Which of the following is the most appropriate next step?
- Discontinue pembrolizumab and initiate vemurafenib/cobimetinib
- Continue pembrolizumab and restage in 3 months or if clinical status changes
- Continue pembrolizumab and add ipilimumab
- Discontinue pembrolizumab and initiate nivolumab
Question 1 Rationale and References
Correct Answer: D. Hypocalcemia due to bone-modifying agent
Rationale: This patient has newly diagnosed metastatic prostate cancer with bone metastasis. Androgen deprivation therapy is the backbone of systemic treatment for metastatic disease. In addition, bone modifying agents such as zolendronic acid or denosumab are used as a supportive treatment for patients who have initiated therapy with androgen deprivation agents to prevent complications of accelerated bone density loss. Important toxicities of bisphosphonates or RANK-ligand inhibitors include osteonecrosis of the jaw and hypocalcemia. This patient is exhibiting symptoms of hypocalcemia most likely induced by his dose of an osteoclast inhibitor. Patients should take supplemental calcium and have adequate vitamin D stores in order to minimize the risk of hypocalcemia.

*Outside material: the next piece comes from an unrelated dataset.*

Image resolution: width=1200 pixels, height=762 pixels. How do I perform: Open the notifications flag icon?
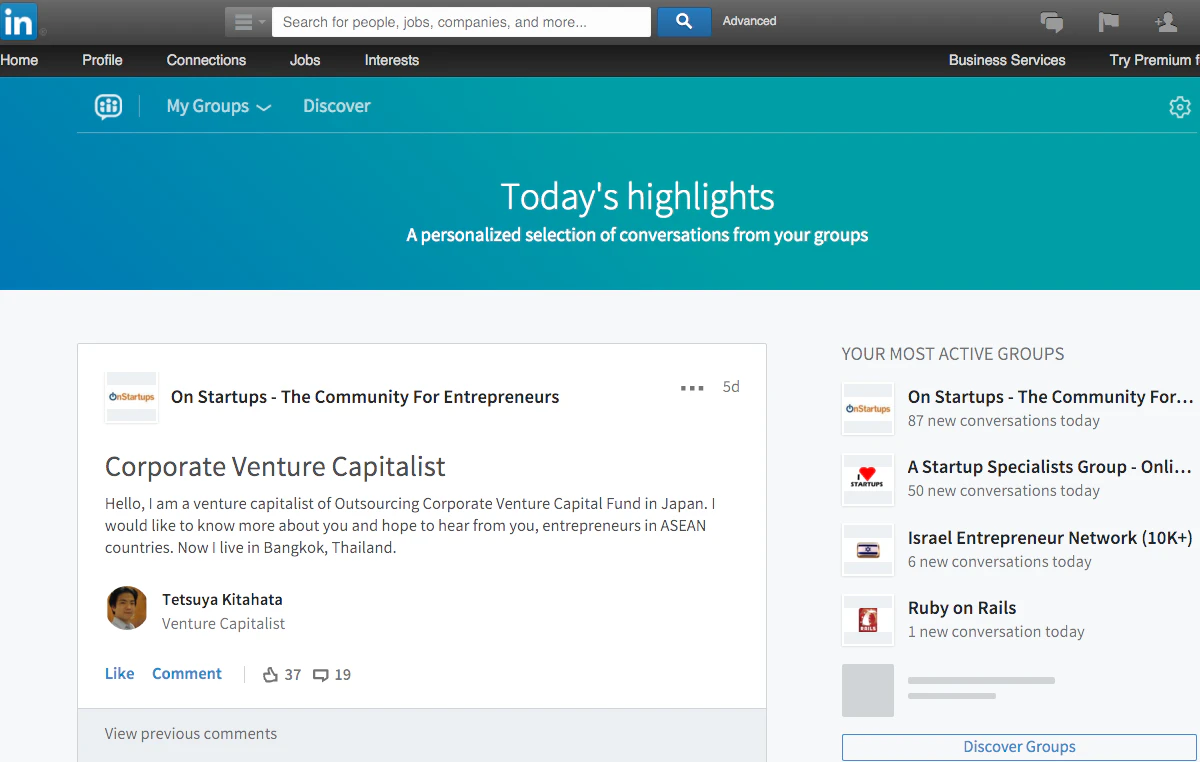[1108, 22]
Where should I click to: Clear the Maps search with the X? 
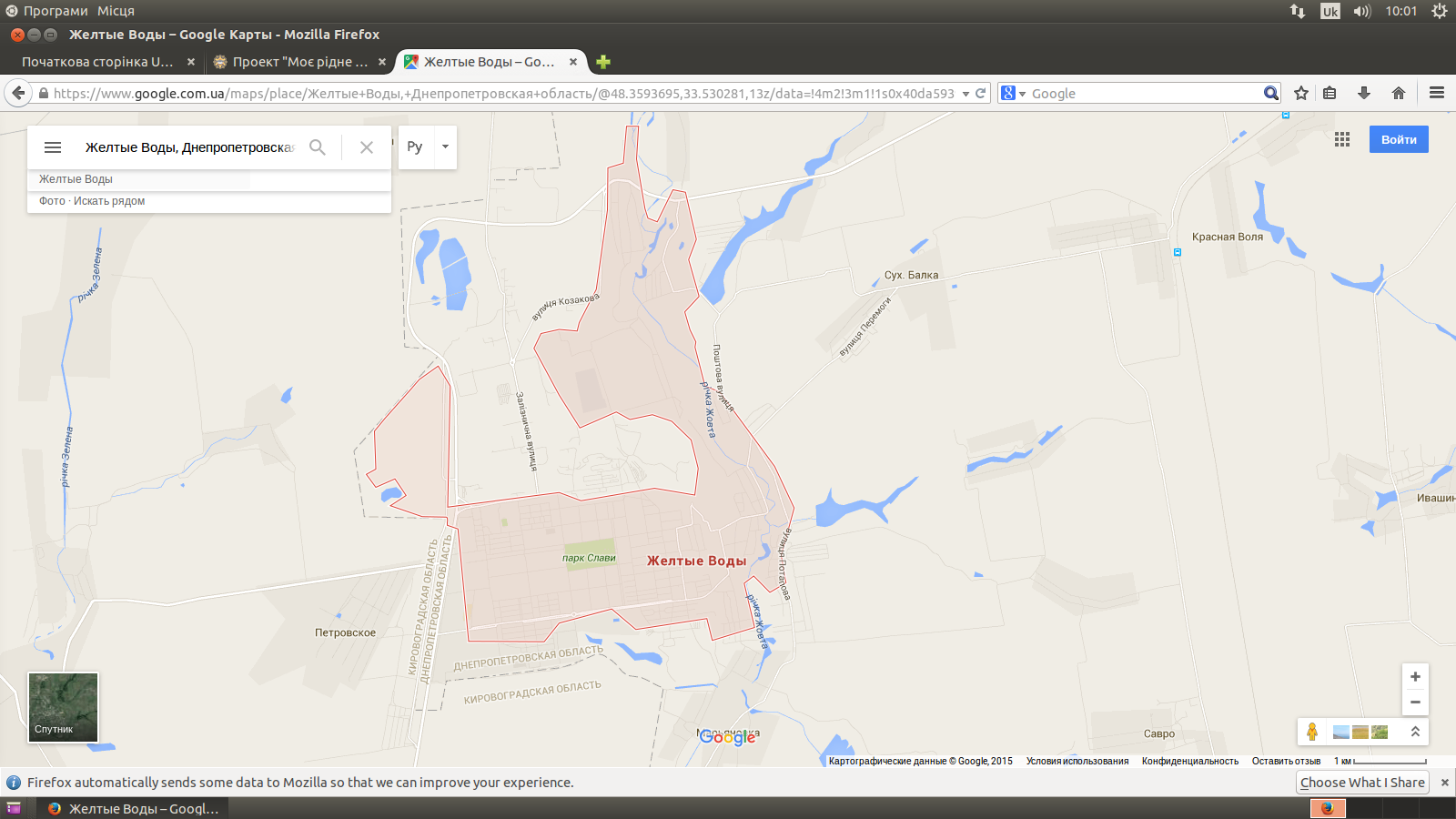[x=367, y=147]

- Body Jean-Jacques, et al. Hypocalcaemia in patients with prostate cancer treated with a bisphosphonate or denosumab: prevention supports treatment completion. BMC Urol. 2018;18:81.
Question 2 Rationale and References
Correct Answer: B. Continue pembrolizumab and restage in 3 months or if clinical status changes
Rationale: Immune checkpoint-blocking immunotherapy including antibodies against the cytotoxic T lymphocyte antigen-4 (CTLA-4) or programmed cell death protein 1 (PD-1) are associated with novel response kinetics. Whereas progression of the disease is a near certainty with chemotherapy or molecularly targeted agents if the disease more than minimally increases in size, immunotherapy treatments sometimes manifest a phenomenon called “pseudo-progression." Radiography will appear to suggest tumors have initially progressed; however, with further follow-up regression of the disease is observed. A hypothesis to explain this might include immune infiltration of the tumor being mistaken for tumor growth or a lead time requirement for the initiation of a productive anti-tumor immune response. “Immune-related response criteria” would predict a mild to modest increase in disease on radiography in the setting of a patient who is clinically stable or improved from the baseline. Patients manifesting both an apparent increase in disease burden on radiography and a clinical decline should be identified as having cancer progression and should not be continued on the same agent for an extended period of time. Thus, for the patient in this example, a reasonable approach would be to continue treatment through the next restaging scan to confirm disease control versus progression. Approximately 14% of patients receiving pembrolizumab have experienced pseudo-progression according to Hodi et al.'s 2016 work. The tumor in this patient was wild-type for BRAF; thus, BRAF and MEK targeting agents would not be appropriate. The combination of anti-CTLA-4 and PD-1 antibodies has been evaluated in the up-front setting; however, to date there is no evidence to suggest this as an effective treatment in the second line. Pembrolizumab and nivolumab have nearly identical pharmacokinetics, pharmacodynamics, and clinical outcomes; thus, treating patients who progress on one with the other would be illogical.
- Wolchok JD, et al. Guidelines for the evaluation of immune therapy activity in solid tumors: immune-related response criteria. Clin Cancer Res. 2009;15:7412-20.
- Hodi FS, et al. Evaluation of immune-related response criteria and RECIST v1.1 in patients with advanced melanoma treated with pembrolizumab. J Clin Oncol. 2016;34:1510-17.